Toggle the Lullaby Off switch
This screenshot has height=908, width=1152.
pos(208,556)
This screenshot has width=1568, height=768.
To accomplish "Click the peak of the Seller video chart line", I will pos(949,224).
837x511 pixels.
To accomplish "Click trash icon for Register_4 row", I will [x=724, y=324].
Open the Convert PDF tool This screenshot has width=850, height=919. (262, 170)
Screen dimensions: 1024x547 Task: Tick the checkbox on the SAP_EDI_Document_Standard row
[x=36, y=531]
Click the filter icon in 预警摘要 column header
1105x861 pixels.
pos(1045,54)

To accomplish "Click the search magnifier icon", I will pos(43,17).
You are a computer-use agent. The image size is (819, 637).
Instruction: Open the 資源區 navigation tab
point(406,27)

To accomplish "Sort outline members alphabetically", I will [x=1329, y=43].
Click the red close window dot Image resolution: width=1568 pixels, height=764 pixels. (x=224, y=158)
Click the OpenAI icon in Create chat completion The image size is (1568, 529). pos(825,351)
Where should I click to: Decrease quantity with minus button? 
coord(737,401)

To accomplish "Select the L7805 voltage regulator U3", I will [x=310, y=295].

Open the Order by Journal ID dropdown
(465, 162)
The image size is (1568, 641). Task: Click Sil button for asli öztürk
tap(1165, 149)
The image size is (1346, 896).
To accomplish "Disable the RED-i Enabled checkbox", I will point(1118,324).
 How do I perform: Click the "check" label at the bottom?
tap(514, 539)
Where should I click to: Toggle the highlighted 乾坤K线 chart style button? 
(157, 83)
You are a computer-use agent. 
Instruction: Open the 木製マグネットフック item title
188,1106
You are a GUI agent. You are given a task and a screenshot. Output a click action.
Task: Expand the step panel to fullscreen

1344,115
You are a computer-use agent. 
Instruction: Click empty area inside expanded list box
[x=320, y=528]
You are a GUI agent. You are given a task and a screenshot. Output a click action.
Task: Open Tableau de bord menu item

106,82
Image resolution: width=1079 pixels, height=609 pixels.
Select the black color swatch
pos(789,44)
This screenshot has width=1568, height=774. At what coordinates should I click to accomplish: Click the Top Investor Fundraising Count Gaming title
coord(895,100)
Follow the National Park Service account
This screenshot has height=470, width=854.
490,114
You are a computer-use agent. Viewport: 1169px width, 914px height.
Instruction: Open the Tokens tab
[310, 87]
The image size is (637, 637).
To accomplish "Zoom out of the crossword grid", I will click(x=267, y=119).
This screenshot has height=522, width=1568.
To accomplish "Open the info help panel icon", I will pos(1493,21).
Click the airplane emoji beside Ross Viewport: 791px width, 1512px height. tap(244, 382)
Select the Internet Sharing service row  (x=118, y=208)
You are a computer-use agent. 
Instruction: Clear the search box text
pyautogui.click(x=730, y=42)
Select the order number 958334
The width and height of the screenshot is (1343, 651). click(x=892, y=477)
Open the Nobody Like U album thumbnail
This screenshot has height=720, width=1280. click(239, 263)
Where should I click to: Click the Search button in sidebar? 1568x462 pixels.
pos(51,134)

______________________________

> [ASSIGNED TASK]: Print each entry above word for word, leaving none out.

> [RESULT OF THE EXERCISE]:
Toggle the Lullaby Off switch
This screenshot has height=908, width=1152.
pos(208,556)
This screenshot has width=1568, height=768.
To accomplish "Click the peak of the Seller video chart line", I will pos(949,224).
837x511 pixels.
To accomplish "Click trash icon for Register_4 row", I will [x=724, y=324].
Open the Convert PDF tool This screenshot has width=850, height=919. (262, 170)
Screen dimensions: 1024x547 Task: Tick the checkbox on the SAP_EDI_Document_Standard row
[x=36, y=531]
Click the filter icon in 预警摘要 column header
1105x861 pixels.
pos(1045,54)

To accomplish "Click the search magnifier icon", I will pos(43,17).
You are a computer-use agent. The image size is (819, 637).
Instruction: Open the 資源區 navigation tab
point(406,27)

To accomplish "Sort outline members alphabetically", I will [x=1329, y=43].
Click the red close window dot Image resolution: width=1568 pixels, height=764 pixels. (x=224, y=158)
Click the OpenAI icon in Create chat completion The image size is (1568, 529). pos(825,351)
Where should I click to: Decrease quantity with minus button? 
coord(737,401)

To accomplish "Select the L7805 voltage regulator U3", I will [x=310, y=295].

Open the Order by Journal ID dropdown
(465, 162)
The image size is (1568, 641). Task: Click Sil button for asli öztürk
tap(1165, 149)
The image size is (1346, 896).
To accomplish "Disable the RED-i Enabled checkbox", I will point(1118,324).
 How do I perform: Click the "check" label at the bottom?
tap(514, 539)
Where should I click to: Toggle the highlighted 乾坤K线 chart style button? 
(157, 83)
You are a computer-use agent. 
Instruction: Open the 木製マグネットフック item title
188,1106
You are a GUI agent. You are given a task and a screenshot. Output a click action.
Task: Expand the step panel to fullscreen

1344,115
You are a computer-use agent. 
Instruction: Click empty area inside expanded list box
[x=320, y=528]
You are a GUI agent. You are given a task and a screenshot. Output a click action.
Task: Open Tableau de bord menu item

106,82
Image resolution: width=1079 pixels, height=609 pixels.
Select the black color swatch
pos(789,44)
This screenshot has width=1568, height=774. At what coordinates should I click to accomplish: Click the Top Investor Fundraising Count Gaming title
coord(895,100)
Follow the National Park Service account
This screenshot has height=470, width=854.
490,114
You are a computer-use agent. Viewport: 1169px width, 914px height.
Instruction: Open the Tokens tab
[310, 87]
The image size is (637, 637).
To accomplish "Zoom out of the crossword grid", I will click(x=267, y=119).
This screenshot has height=522, width=1568.
To accomplish "Open the info help panel icon", I will pos(1493,21).
Click the airplane emoji beside Ross Viewport: 791px width, 1512px height. tap(244, 382)
Select the Internet Sharing service row  (x=118, y=208)
You are a computer-use agent. 
Instruction: Clear the search box text
pyautogui.click(x=730, y=42)
Select the order number 958334
The width and height of the screenshot is (1343, 651). click(x=892, y=477)
Open the Nobody Like U album thumbnail
This screenshot has height=720, width=1280. click(239, 263)
Where should I click to: Click the Search button in sidebar? 1568x462 pixels.
pos(51,134)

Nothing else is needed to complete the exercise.